How the modular structure of proteins permits evolution to move forward
The development of identical egg laying organs of two nematode species is regulated by different signaling pathways
Changes in a short protein domain can alter a whole signaling network involved in organ development – this is the key result of a comparative study of the development of the egg laying organ in two species of nematodes. However, the outward appearance of the organ remains the same in both species. The study provides support for the theory of developmental systems drift – a theory maintaining that, over the course of evolution, analogous organs of different species can retain the same shape and function while the regulative mechanisms underlying their development can change considerably. The new results, published July 26 in the online, open-access journal PLoS Biology, raise the question of whether the modular structure of proteins creates space for evolutionary development, even in otherwise highly conserved structures of organs and signaling pathways.

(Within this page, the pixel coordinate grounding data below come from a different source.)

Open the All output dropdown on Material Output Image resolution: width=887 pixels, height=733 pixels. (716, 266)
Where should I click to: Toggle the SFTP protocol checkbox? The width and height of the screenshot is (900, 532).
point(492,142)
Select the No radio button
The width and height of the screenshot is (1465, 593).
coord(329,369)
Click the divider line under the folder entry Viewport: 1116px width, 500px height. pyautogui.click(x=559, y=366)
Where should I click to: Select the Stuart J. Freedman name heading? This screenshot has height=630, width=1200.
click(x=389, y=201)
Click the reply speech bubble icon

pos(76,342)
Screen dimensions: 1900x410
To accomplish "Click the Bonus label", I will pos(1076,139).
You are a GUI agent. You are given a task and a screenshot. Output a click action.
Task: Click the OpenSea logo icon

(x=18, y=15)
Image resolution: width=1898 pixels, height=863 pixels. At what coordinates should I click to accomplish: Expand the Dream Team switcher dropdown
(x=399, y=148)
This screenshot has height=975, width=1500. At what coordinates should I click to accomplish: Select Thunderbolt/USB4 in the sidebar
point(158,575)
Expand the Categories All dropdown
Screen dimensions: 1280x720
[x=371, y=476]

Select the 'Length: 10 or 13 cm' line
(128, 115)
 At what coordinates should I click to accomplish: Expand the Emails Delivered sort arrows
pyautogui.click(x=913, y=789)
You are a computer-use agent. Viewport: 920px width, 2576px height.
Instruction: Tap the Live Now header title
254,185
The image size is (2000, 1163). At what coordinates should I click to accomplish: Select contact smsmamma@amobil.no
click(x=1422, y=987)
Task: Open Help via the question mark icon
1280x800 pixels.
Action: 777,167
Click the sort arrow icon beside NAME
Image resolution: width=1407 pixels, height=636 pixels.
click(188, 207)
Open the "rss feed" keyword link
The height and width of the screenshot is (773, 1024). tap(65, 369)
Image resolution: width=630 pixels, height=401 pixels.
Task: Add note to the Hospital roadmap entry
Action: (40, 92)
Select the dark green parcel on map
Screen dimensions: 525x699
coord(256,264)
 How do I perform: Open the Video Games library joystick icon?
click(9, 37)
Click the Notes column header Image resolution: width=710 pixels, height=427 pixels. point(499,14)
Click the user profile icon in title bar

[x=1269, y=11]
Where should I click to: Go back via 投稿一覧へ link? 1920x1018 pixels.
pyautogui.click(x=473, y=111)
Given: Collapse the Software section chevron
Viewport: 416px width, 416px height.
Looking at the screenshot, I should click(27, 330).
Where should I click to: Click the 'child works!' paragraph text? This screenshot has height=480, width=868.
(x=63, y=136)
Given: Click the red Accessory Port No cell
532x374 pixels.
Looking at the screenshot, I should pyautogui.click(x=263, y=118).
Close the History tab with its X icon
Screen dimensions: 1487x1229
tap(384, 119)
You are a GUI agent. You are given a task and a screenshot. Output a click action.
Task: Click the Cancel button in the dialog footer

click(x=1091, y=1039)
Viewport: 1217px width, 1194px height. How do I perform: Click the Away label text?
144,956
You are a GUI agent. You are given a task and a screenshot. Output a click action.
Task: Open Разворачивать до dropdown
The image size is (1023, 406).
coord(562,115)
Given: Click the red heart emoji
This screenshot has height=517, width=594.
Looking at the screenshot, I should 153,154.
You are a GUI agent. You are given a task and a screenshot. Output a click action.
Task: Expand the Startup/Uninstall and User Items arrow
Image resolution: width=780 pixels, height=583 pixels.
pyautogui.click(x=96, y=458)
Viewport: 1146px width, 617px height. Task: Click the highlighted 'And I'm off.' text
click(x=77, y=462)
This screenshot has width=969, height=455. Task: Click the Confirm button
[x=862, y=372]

The nematode Caenorhabditis elegans (C. elegans) is a model organism of genetics. The worm is only about one millimeter long, and its genome has been completely sequenced, so scientists can trace the fate of every one of its 959 cells. In research lasting more than a decade, Ralf Sommer, Director of the Department for Evolutionary Biology at the Max Planck Institute for Developmental Biology in Tübingen, Germany, has established as a comparative model organism, a second nematode, Pristionchus pacificus (P. pacificus). At first sight, this species resembles C. elegans, but it belongs to another family. The last common ancestor of the two species lived 250 to 420 million years ago, well before the zenith of the dinosaurs. “For this sort of comparison, the organisms should not be too closely related, since very small differences in the genome cannot be easily assigned to single events in the evolution,” explains Xiaoyue Wang, first author of the study. “The two worms are ideal and a wide variety of genetic and molecular tools is available.” The scientists studied the development of the worms’ egg laying organ, the vulva, that looks identical in both species and is induced to develop from six precursor cells by signals emanating from surrounding tissues.